Arzt in der Unternehmens-
beratung: Dr. Christoph Bischoff-Everding
Herr Bischoff-Everding, wie kamen Sie zum Medizinstudium?
Ich studierte Medizin aus Interesse an der Mischung aus empirischer Medizinkunde und den Naturwissenschaften. Außerdem ist das Medizinstudium sehr attraktiv, sowohl hinsichtlich der Berufsperspektiven als auch der Karrierechancen.
Hat Ihnen das Studium Spaß gemacht?
Ja, sehr. Das Studium war damals allerdings schon in dem Sinne reformiert, dass es die Multiple Choice-Prüfungen gab. Dadurch wurden die Prüfungen stark entpersonalisiert und versachlicht. Auch wurde Praxisnähe damals noch nicht sonderlich groß geschrieben.

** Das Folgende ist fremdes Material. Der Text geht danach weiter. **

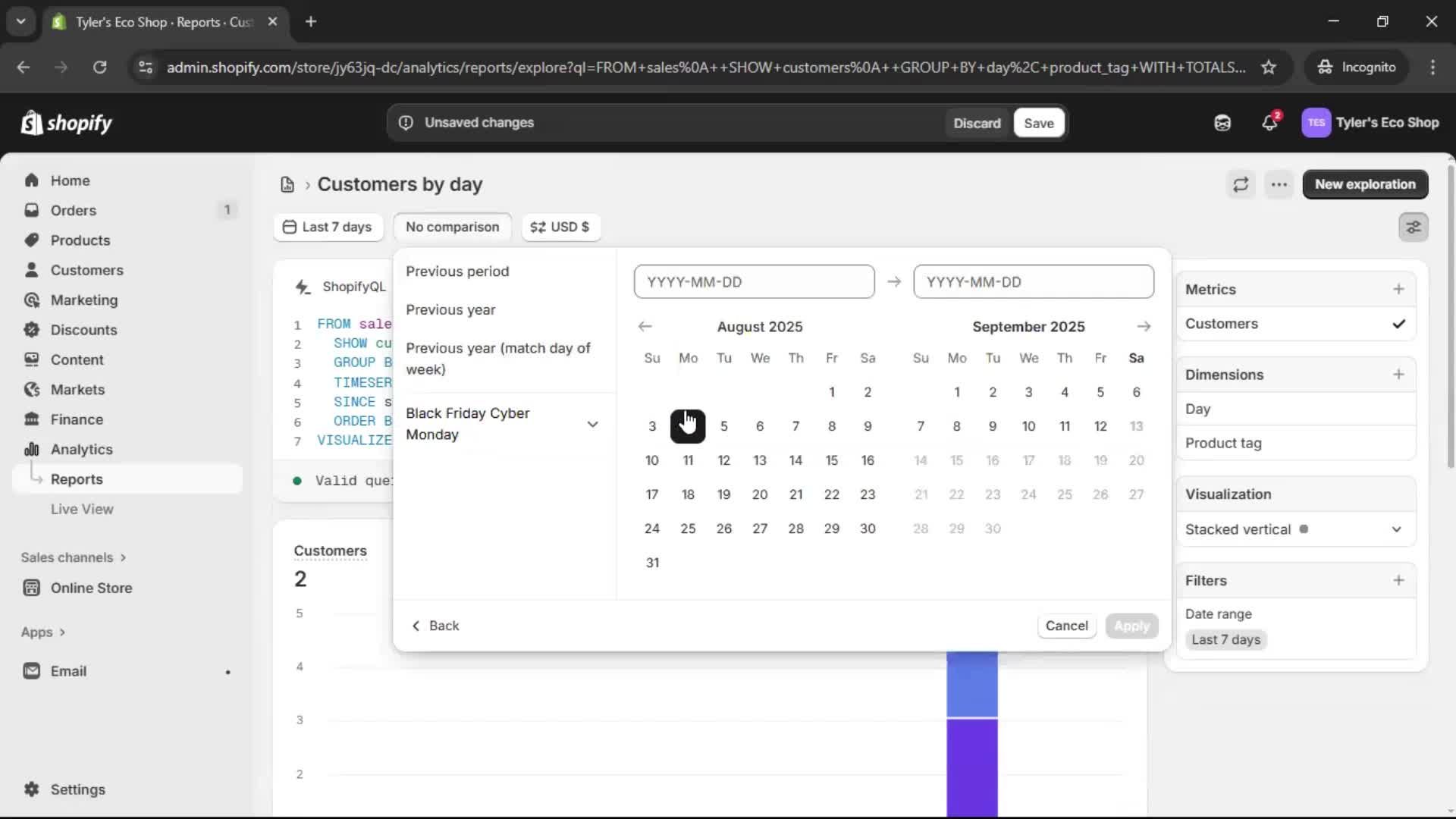Open the Sidekick assistant icon
Screen dimensions: 1456x819
(x=1222, y=123)
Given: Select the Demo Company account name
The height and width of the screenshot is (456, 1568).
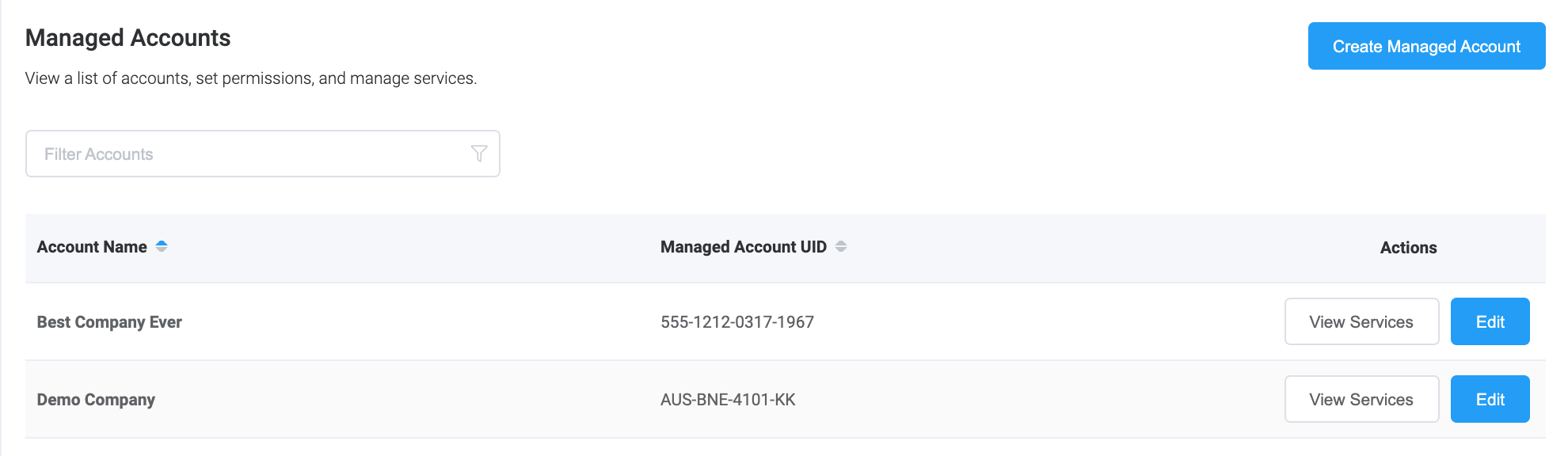Looking at the screenshot, I should (x=96, y=400).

Haben Sie im Studium schon gemerkt, dass Sie nicht als Arzt arbeiten möchten?
Nein, diese Erkenntnis hab ich erst während meiner Facharztweiterbildung gewonnen - das war nach den ersten fünf bis sechs Berufsjahren. Ich hab den Facharzt für Chirurgie gemacht. Meiner Meinung nach läuft man als Chirurg jedoch in eine Sackgasse. Die Niederlassungsperspektiven sind nicht sonderlich attraktiv und wenn man High-Class-Chirurgie betreiben möchte, ist man auf große Uni-Krankenhäuser angewiesen.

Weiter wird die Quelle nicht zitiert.